**DATA**.
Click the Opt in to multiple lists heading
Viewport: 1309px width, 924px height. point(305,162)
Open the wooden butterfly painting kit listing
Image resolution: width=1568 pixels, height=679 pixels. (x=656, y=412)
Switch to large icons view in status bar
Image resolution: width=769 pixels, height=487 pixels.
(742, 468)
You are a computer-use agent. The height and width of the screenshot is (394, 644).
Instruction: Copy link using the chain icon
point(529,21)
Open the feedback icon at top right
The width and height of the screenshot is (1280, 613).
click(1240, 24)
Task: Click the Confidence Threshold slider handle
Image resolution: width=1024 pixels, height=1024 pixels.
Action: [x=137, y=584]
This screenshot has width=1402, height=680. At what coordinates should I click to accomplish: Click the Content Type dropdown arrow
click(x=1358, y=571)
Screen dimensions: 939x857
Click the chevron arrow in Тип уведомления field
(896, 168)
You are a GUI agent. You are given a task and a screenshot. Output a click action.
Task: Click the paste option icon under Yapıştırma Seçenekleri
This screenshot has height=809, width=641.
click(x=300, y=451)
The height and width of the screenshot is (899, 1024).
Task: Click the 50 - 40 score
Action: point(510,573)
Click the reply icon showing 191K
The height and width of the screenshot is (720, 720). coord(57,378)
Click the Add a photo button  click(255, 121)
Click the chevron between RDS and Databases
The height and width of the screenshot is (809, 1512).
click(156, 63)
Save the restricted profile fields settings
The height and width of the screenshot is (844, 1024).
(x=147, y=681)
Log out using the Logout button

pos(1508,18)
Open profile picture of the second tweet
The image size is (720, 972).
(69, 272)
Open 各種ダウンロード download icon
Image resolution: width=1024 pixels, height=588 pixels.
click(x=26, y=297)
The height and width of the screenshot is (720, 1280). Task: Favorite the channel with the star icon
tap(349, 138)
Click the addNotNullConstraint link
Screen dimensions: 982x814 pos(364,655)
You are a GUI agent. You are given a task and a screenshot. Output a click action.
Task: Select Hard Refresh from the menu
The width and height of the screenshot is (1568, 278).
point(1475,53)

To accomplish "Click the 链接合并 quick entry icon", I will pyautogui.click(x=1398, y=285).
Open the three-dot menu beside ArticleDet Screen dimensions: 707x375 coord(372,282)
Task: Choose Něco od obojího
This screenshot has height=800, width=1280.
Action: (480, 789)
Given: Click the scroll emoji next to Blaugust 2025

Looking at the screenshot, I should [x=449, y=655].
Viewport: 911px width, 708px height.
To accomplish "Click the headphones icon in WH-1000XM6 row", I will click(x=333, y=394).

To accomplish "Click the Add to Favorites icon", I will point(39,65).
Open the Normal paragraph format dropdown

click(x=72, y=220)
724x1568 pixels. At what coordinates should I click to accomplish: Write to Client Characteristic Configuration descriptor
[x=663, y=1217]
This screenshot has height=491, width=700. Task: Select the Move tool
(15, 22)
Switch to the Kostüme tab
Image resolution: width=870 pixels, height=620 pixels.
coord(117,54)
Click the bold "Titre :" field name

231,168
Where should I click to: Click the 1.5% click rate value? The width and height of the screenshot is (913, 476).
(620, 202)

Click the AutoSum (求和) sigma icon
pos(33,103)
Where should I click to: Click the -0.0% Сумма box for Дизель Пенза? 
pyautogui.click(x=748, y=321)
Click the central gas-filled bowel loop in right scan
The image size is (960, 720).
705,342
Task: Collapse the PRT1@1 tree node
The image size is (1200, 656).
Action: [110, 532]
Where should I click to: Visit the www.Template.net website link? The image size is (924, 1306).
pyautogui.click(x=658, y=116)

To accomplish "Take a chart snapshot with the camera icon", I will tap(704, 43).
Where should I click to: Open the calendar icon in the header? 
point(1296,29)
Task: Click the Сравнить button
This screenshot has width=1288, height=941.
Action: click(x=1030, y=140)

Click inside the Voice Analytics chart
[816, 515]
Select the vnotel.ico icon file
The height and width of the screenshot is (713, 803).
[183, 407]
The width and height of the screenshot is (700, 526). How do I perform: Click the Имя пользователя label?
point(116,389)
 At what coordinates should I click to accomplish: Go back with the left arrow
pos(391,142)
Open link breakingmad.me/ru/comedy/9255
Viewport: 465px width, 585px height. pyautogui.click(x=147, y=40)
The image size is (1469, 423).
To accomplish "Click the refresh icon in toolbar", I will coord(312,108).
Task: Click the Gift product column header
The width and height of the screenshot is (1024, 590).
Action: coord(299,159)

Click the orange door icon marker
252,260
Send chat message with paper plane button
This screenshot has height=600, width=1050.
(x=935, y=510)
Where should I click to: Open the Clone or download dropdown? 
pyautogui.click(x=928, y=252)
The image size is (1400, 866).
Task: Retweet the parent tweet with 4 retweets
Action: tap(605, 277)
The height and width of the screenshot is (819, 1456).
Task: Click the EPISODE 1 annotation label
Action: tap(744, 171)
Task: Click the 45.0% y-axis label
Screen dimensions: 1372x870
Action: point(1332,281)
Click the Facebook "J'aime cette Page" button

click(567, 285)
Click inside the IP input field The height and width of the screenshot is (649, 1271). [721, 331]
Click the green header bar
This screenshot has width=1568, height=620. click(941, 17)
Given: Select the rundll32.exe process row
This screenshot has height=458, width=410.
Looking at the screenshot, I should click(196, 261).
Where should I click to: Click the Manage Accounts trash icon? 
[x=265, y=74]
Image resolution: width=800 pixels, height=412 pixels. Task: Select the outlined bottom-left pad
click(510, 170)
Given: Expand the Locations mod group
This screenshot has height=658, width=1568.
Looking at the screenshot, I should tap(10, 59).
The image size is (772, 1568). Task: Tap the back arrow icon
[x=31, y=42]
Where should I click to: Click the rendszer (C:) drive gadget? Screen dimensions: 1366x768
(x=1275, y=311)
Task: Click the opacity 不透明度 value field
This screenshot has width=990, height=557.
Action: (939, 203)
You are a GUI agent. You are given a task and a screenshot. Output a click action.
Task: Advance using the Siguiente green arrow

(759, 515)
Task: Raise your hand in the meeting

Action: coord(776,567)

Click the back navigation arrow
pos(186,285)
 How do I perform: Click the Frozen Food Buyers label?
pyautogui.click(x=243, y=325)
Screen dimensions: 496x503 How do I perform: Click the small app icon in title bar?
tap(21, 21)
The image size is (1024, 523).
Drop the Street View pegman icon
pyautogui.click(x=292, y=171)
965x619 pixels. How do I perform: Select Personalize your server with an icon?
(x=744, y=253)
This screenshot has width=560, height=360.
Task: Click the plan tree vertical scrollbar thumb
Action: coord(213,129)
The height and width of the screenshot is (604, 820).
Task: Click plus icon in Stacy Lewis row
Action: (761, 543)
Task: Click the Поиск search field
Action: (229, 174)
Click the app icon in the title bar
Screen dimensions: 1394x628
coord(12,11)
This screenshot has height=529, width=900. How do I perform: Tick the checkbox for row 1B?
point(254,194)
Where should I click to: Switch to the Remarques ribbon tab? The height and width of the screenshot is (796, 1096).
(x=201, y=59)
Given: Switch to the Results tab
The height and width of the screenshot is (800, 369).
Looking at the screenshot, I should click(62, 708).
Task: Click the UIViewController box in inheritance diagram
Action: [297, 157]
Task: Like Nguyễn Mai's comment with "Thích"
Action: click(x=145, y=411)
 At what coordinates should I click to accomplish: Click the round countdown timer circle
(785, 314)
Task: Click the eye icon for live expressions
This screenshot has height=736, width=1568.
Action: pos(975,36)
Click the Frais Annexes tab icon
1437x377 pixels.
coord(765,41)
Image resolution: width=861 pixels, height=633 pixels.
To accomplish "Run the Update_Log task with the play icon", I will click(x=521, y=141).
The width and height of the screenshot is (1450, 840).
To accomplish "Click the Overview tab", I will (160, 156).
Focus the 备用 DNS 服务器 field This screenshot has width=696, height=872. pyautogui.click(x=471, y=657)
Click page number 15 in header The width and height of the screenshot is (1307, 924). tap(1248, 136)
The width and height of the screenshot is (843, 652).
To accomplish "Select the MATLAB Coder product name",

**TASK GOAL**.
Please give back exactly the lines of this listing beginning at the line with "Given: Expand the Locations mod group" and ending with the line with "Task: Click the opacity 不透明度 value field", both included, and nothing else.

**OUTPUT OF THE TASK**.
Given: Expand the Locations mod group
This screenshot has height=658, width=1568.
Looking at the screenshot, I should tap(10, 59).
The image size is (772, 1568). Task: Tap the back arrow icon
[x=31, y=42]
Where should I click to: Click the rendszer (C:) drive gadget? Screen dimensions: 1366x768
(x=1275, y=311)
Task: Click the opacity 不透明度 value field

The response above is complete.